Kitano participated in panel one, “Broad Perspectives: India, Japan and China in Africa” as a discussant. In discussing Japan’s development efforts in Africa, he stressed that the process of 2016 Tokyo International Conference on African Development (TICAD) was open and inclusive, and spoke on JICA’s new Initiative for Food and Nutrition Security in Africa (IFNA).
In panel six, “Africa and Asia: The Way Forward,” Kitano spoke on the characteristics of JICA’s efforts in facilitating the development of Africa, based on the three pillars of the Nairobi Declaration established at TICAD VI: Pillar 1 - Promoting structural economic transformation through economic diversification and industrialization, Pillar 2 - promoting resilient health systems for quality of life and Pillar 3 - promoting social stability for shared prosperity. He spoke about how these efforts are to handle the issues facing Africa today.

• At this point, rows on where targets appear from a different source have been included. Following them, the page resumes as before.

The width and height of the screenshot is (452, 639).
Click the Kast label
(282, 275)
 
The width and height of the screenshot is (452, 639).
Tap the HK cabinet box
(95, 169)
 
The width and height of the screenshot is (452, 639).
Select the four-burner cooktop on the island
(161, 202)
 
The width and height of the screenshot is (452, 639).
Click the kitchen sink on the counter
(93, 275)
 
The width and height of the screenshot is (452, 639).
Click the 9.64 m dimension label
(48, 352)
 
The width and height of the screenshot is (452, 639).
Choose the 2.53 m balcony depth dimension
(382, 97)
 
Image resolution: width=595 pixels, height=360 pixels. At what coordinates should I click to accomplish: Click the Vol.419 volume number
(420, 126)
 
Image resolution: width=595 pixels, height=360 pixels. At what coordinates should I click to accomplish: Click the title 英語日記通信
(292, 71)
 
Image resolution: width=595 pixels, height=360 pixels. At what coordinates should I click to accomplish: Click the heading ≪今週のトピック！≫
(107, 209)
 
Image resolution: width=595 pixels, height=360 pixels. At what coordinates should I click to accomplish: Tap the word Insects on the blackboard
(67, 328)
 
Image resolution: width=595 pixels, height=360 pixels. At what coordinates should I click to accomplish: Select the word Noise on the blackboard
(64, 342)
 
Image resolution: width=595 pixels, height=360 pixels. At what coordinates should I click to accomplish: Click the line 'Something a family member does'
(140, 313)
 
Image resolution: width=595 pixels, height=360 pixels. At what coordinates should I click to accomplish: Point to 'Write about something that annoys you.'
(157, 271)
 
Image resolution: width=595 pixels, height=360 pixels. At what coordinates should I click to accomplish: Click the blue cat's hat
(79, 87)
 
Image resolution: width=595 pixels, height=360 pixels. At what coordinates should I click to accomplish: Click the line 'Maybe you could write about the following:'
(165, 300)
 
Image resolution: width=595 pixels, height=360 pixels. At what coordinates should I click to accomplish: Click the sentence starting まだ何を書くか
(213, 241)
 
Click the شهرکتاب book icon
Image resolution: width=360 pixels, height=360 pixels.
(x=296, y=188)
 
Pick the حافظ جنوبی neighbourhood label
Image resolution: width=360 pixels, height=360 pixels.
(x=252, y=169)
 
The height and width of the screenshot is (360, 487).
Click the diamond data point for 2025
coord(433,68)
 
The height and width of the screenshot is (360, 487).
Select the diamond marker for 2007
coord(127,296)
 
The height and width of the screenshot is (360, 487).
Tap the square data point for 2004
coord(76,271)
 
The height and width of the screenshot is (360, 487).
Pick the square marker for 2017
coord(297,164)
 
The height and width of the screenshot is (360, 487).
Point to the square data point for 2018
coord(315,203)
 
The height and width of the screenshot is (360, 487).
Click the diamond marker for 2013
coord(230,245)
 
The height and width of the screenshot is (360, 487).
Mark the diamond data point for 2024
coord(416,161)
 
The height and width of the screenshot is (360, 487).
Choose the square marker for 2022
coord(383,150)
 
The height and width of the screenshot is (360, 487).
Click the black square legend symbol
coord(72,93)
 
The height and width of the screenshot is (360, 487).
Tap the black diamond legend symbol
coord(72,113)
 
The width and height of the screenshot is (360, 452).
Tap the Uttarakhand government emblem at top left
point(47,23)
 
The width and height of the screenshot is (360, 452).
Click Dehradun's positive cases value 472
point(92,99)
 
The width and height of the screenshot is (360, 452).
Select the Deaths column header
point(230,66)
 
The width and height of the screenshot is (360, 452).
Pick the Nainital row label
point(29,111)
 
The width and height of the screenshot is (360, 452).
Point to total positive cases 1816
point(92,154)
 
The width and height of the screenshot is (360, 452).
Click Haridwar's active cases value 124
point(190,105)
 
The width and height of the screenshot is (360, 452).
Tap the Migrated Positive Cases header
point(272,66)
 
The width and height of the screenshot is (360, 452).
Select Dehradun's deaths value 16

Kitano gave several examples of how JICA has contributed to Pillar 1. He referred to Olkaria geothermal power project in Kenya and the development of master plans to develop economic corridors as examples of quality infrastructure, and the Ajinomoto “Ghana Nutrition Improvement Project” as an example of JICA cooperating with the private sector. He also spoke on JICA’s support of the Jomo Kenyatta University of Agriculture and Technology since 1978, as an example of a long-term effort to build a mutual relationship between Japan and Africa. As examples of the scaling-up approach, he introduced the Africa KAIZEN Initiative, based on the Japanese business management method of “kaizen.” He also spoke of the Small-Holder Horticulture Empowerment and Promotion (SHEP) approach. The SHEP approach addresses the motivation of farmers, and ensures their success in farming as a business. This approach was originally developed in Kenya and since then spread to 23 other African countries.
Kitano discussed many of JICA’s diverse projects. With regards to Pillar 2, he spoke of a development policy that lends for the purposes of supporting Kenyan health care, as an example of Universal Health Coverage (UHC)—providing health services to all people. For Pillar 3, he gave as an example the Coalition for African Rice Development (CARD) initiative, an evidence-based approach that aims to solve food shortage, and how the JICA-RI conducts impact analyses for this approach.
Finally, Kitano spoke on JICA’s new vision, “Leading the world with trust,” and emphasized the importance of a mutual trust with Africa. The audience then asked questions on the definition of quality infrastructure, and the reality of working with NGOs in Africa. This valuable discussion allowed participants to think about the relationship between Japan, Asia and Africa.